The Science of the Red-Eye Effect - Light enters the pupil and bounces off the back wall of the eye, picking up its characteristic red color along the way.
If we study the diagram carefully, we can devise a number of strategies against red-eye. As shown, the red effect occurs when a straight-on flash impinges the eye and reflects directly back. Therefore, one avoidance strategy is to separate the flash from the optical axis by using an off-camera flash. You can also aim your flash at the ceiling or a reflective wall if your flash is so capable. If you are using a pop-up flash or a point-and-shoot camera, however, the situation is more challenging. Here is a list of options for combatting red-eye (in order of preference):
- Use an off-camera flash or use a reflective off-axis surface to direct your light.
- Increase your camera’s ISO setting – this will increase the sensitivity of your camera’s sensor and may allow you to photograph without the flash.
- Increase the ambient lighting – this will both lessen your need for a flash and it will allow your subject’s pupils to contract. Smaller pupils mean less light coming into the pupil and less light leaving.
- Use your camera’s red-eye reduction option – this will fire a series of pre-flashes which will trigger the pupil to contract.
- Have your subject look away from the camera. Use the opportunity to take a creative profile photo instead of another boring straight-on shot.
Eyeshine
A similar effect which happens with animals is called eyeshine. Instead of red backscatter, this effect causes an equally haunting iridescent glow in the eyes. Take a normally cute and cuddly creature and photograph them with a harsh flash and they will look absolutely demonic. It is also the effect behind the “deer in the headlights” look. The image below illustrates the concept of eyeshine.

The Science of Eyeshine - Light reflects off the tapetum lucidum, picks up its iridescent color and reflects back through the pupil.

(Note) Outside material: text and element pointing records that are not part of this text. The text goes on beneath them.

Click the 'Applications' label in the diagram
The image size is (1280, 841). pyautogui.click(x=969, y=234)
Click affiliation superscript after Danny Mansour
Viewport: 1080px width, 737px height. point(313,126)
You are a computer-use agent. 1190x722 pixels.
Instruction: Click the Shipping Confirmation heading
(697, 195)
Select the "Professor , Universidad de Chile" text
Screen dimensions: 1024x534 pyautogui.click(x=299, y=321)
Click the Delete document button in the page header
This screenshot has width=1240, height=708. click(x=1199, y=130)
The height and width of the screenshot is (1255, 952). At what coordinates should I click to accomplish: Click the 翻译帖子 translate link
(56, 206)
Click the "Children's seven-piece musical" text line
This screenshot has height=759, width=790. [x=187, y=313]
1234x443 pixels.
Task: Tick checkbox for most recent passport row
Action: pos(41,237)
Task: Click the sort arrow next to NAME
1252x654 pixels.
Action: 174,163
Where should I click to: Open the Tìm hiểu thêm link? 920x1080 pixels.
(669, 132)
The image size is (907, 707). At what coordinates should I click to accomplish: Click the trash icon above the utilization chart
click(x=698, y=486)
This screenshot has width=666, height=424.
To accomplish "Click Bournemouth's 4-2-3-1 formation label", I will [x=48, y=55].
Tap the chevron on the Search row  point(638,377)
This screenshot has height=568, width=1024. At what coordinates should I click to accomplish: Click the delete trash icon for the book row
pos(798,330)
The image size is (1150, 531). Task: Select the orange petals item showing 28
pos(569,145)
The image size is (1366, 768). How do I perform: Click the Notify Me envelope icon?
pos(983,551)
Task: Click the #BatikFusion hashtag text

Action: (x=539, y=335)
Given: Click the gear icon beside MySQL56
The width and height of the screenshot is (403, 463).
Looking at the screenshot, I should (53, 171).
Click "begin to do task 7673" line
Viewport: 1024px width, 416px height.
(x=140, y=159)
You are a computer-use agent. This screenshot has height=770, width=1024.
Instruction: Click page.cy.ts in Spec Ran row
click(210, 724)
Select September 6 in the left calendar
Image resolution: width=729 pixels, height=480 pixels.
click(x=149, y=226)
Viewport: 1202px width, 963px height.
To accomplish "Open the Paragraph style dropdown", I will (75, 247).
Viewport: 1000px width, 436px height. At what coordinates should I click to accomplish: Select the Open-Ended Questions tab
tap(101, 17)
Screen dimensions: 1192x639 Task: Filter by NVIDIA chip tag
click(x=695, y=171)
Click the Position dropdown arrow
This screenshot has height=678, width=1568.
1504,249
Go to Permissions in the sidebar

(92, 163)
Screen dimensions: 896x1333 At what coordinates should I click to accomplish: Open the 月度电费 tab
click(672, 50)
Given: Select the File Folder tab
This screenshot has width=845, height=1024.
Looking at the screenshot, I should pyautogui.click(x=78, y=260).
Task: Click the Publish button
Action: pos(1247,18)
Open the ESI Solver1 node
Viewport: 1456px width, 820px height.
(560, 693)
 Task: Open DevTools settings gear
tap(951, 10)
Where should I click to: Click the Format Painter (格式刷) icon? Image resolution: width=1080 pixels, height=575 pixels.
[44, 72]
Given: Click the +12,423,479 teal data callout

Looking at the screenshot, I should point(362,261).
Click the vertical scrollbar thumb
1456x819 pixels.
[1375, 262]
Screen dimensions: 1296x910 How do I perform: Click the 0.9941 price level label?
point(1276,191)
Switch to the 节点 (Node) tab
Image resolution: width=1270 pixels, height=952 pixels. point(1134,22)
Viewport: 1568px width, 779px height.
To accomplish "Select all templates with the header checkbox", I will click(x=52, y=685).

The key to eyeshine in some animals is the addition of a reflective layer behind the retina. This layer is called the tapetum lucidum (Latin for “bright tapestry”). The obvious advantage of this design is the increased availability of light for the retina. Humans have recently used this idea for a variety of inventions -including reflective pavement markers and low-light sensitive camera sensors.
Eyeshine can prove to be even more confounding than red-eye when photographing animals. Onboard flashes may simply be impossible to use in some cases, meaning that you must increase the ambient light, use an off-camera flash, or simply be happy with a profile shot of Fido.